Visit `http://localhost:8000/docs` for the auto-generated Swagger UI.

---

## How it works

### Object store

Heavy outputs (DataFrames, numpy arrays, dicts/lists > 100 items) are stored in RAM and returned as a lightweight ref string (`obj_abc123`). Pass the ref as input to the next function — vincta resolves it automatically.

```
POST /function/run  {"function": "load_csv", "inputs": {"path": "data.csv"}}
-> {"df_ref": "obj_abc123"}

POST /function/run  {"function": "compute_returns", "inputs": {"df_ref": "obj_abc123"}}
-> {"result_ref": "obj_def456"}
```

Primitives (`int`, `float`, `str`, `bool`, small dicts) are returned inline, never stored.

### Auto-discovery

vincta imports every `.py` file in your `--dir` folders and registers all public functions with schemas inferred from type hints.

---

## Exposing your own functions

### Option A — plain functions (auto-registered)

```python
# my_functions/transforms.py
import pandas as pd

def compute_returns(df: pd.DataFrame) -> pd.DataFrame:
    """Compute pct change for all numeric columns."""
    return df.select_dtypes("number").pct_change().dropna()
```

```bash
vincta --dir ./my_functions
```

### Option B — decorator for explicit schema

Use `@register_function` when inputs are object refs (`str`) but you want the API docs to be meaningful:

```python
from vincta import register_function
import pandas as pd

@register_function(
    name="clean_data",
    inputs={"df_ref": "str", "threshold": "float"},
    outputs={"clean_ref": "str"},
    description="Drop rows with nulls above threshold.",
)
def clean_data(df: pd.DataFrame, threshold: float) -> pd.DataFrame:
    return df.dropna(thresh=int(len(df.columns) * threshold))
```

### Option C — flat-import codebases

If your codebase uses flat imports (`from indicators import ...` instead of `from mypackage.indicators import ...`), add `--sys-path` so Python can resolve them:

```bash
vincta --dir ./MyCodebase --sys-path ./MyCodebase --port 8000
```

---

## Embedding in your own FastAPI app

```python
from fastapi import FastAPI
from vincta.routers import execution, functions, objects

app = FastAPI()
app.include_router(functions.router)
app.include_router(execution.router)
app.include_router(objects.router)
```

## Programmatic registration

```python
from vincta import register, discover_and_import
from pathlib import Path

# Register a single function
register(my_fn, name="my.function", inputs={"x": "float"}, outputs={"y": "float"})
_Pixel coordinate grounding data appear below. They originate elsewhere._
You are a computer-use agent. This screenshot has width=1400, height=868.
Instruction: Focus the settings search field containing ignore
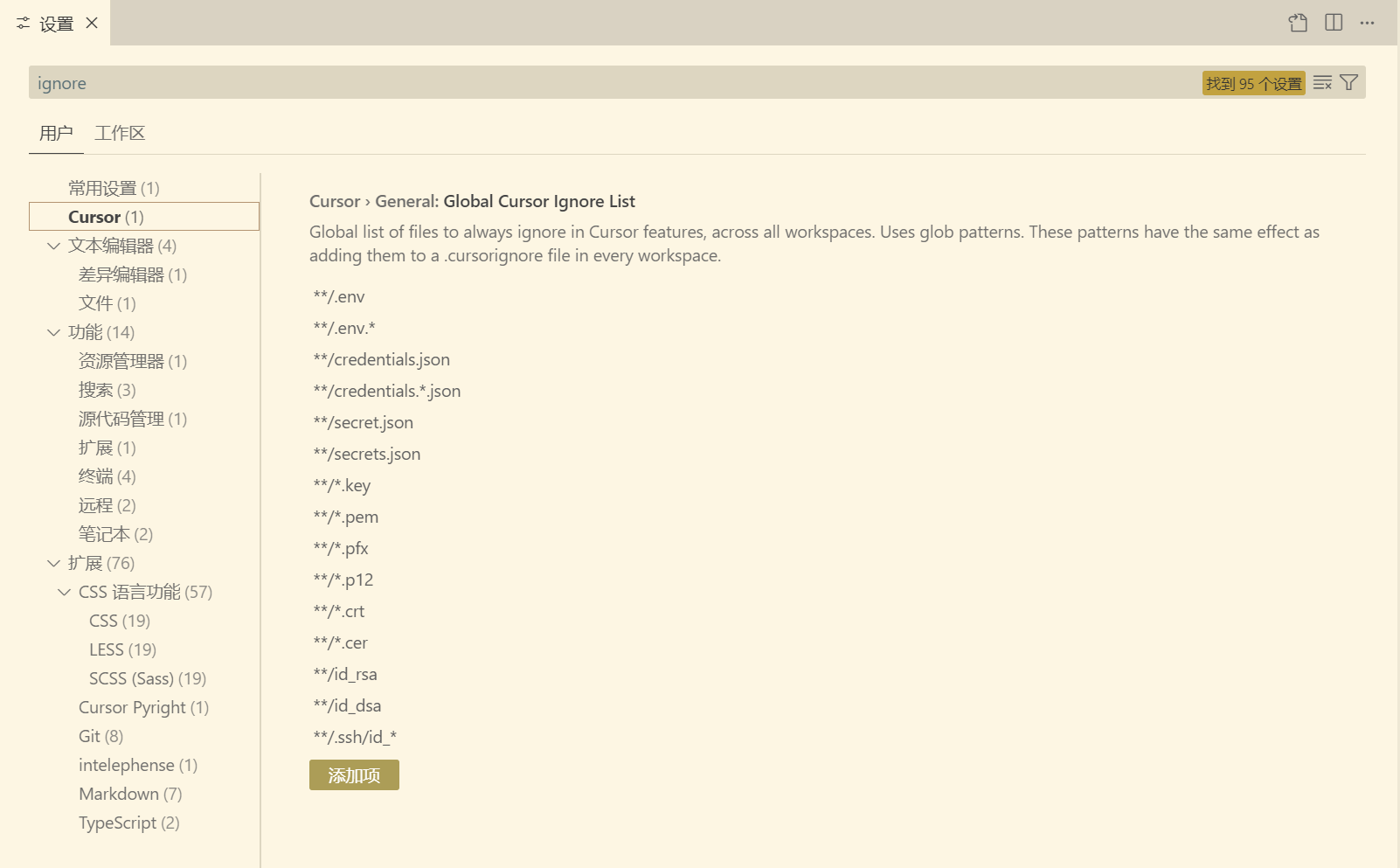(612, 83)
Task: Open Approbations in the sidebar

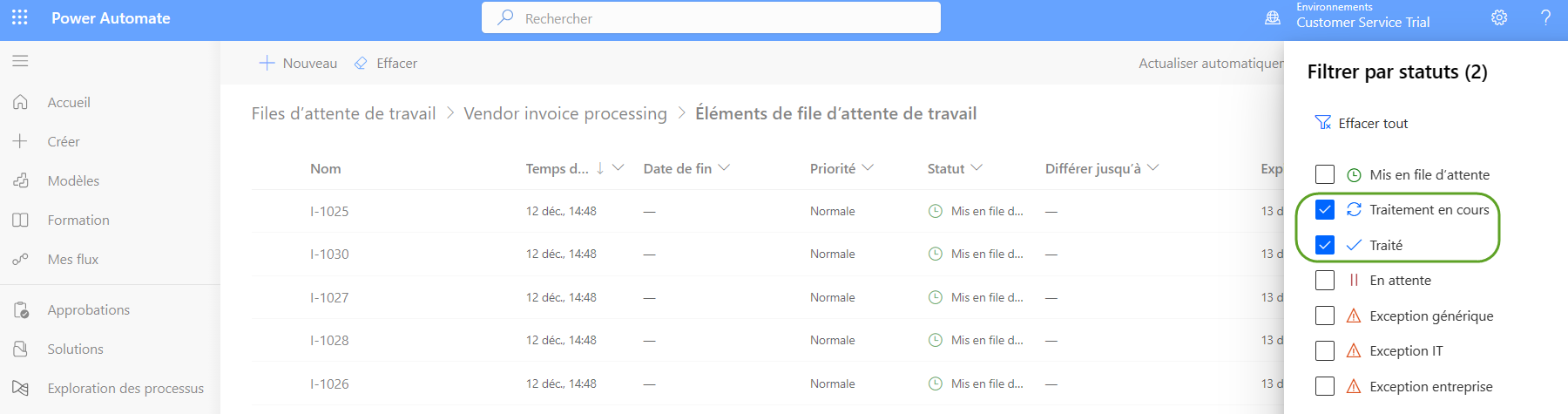Action: (88, 309)
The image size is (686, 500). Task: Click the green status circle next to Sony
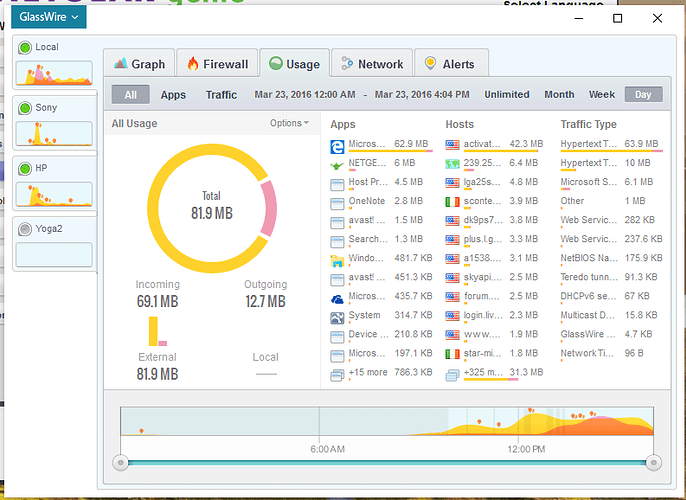(x=25, y=106)
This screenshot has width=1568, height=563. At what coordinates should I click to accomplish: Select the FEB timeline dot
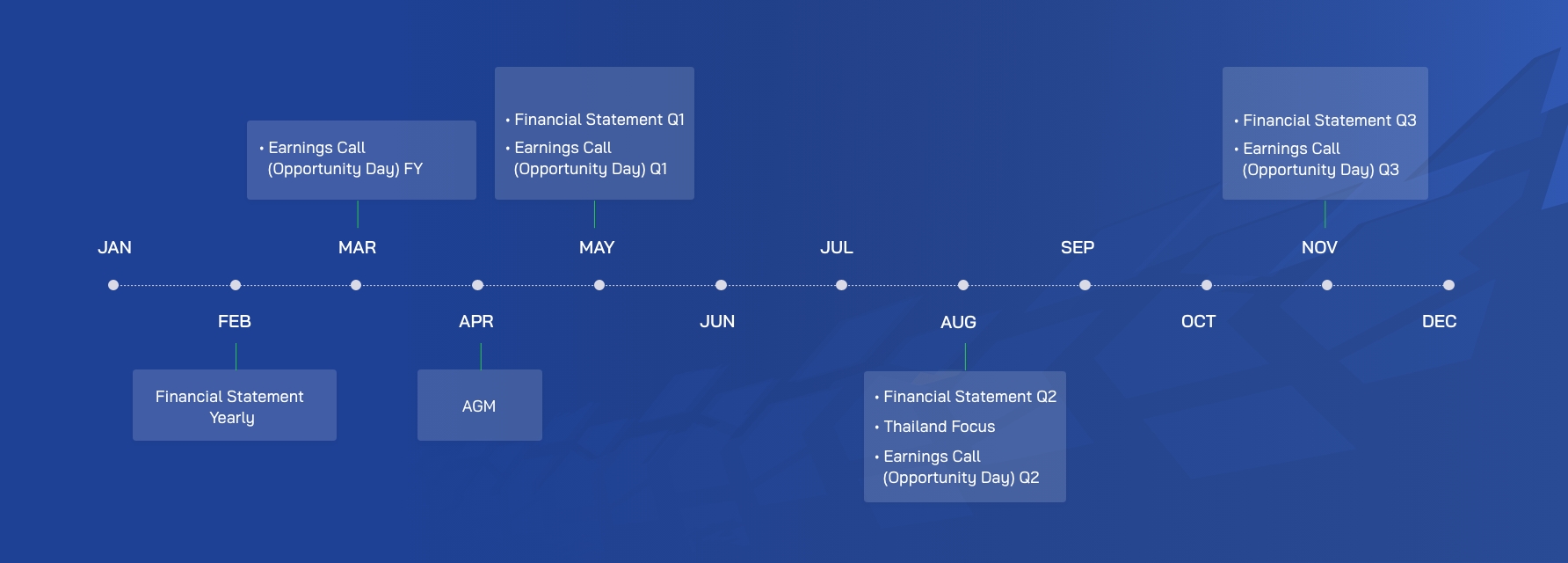tap(236, 285)
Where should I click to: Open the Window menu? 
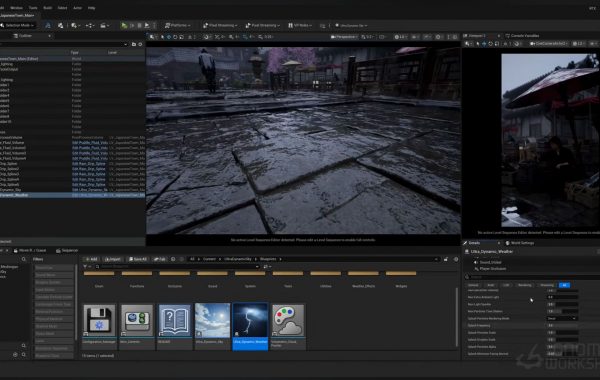pyautogui.click(x=16, y=8)
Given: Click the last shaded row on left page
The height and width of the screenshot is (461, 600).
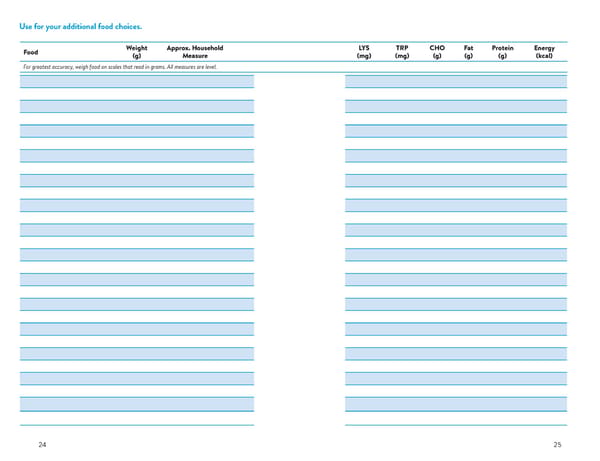Looking at the screenshot, I should coord(137,404).
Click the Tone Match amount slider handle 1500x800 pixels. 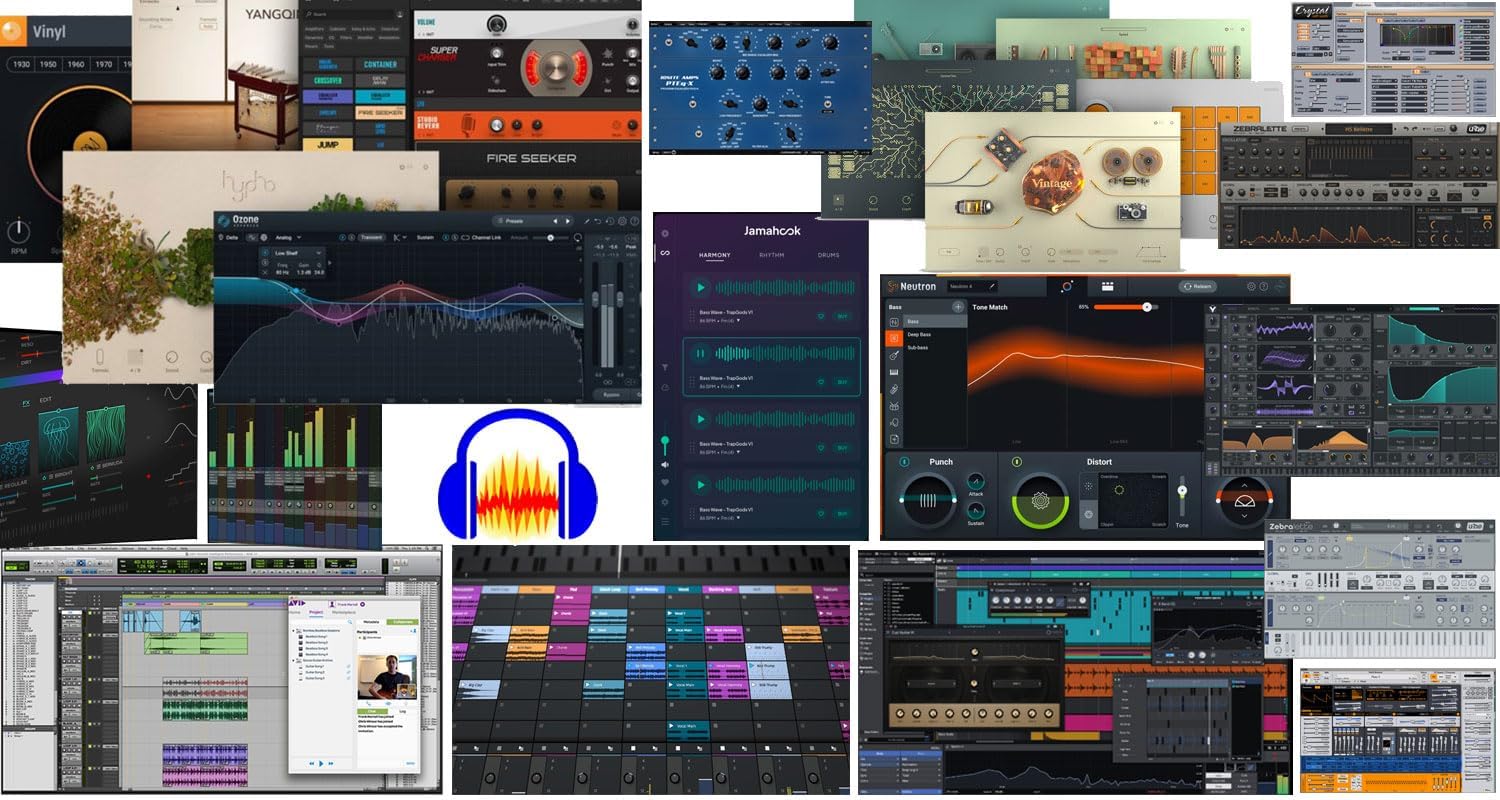coord(1146,307)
# Run discovery on a directory
discover_and_import([Path("./my_functions")])
```

## Object store API

```python
from vincta import store_object, retrieve_object, delete_object, list_refs

ref = store_object(my_dataframe)   # -> "obj_abc123"
df  = retrieve_object(ref)
delete_object(ref)
print(list_refs())
```

---

## API reference

| Method | Path | Description |
|--------|------|-------------|
| GET | `/functions` | List all registered functions with schemas |
| POST | `/function/run` | Execute a function by name |
| GET | `/object/{ref}` | Preview a stored object (shape, columns, head) |
| DELETE | `/object/{ref}` | Free an object from RAM |
| GET | `/object/list` | All current object refs |
| GET | `/object/memory` | RAM usage breakdown |
| GET | `/health` | Function count + object count |

## CLI reference

```
vincta --dir DIR [--dir DIR ...]
       [--sys-path PATH ...]
       [--host HOST]
       [--port PORT]
       [--exclude PATTERN]
       [--reload]
       [--workers N]
```

| Flag | Default | Description |
|------|---------|-------------|
| `--dir` | — | Directory to discover functions from (repeatable) |
| `--sys-path` | — | Extra path prepended to sys.path before discovery (repeatable) |
| `--host` | `127.0.0.1` | Bind host |
| `--port` | `8000` | Bind port |
| `--exclude` | `test_*,*.test.py` | Glob patterns to exclude |
| `--reload` | off | Enable auto-reload (development) |
| `--workers` | `1` | Worker processes (ignored with --reload) |

## Notes

- The object store is **in-process RAM only** — refs are lost on server restart.
- Functions are registered by name. Duplicate names overwrite silently.
- `python -m vincta` works as an alternative to the `vincta` CLI command.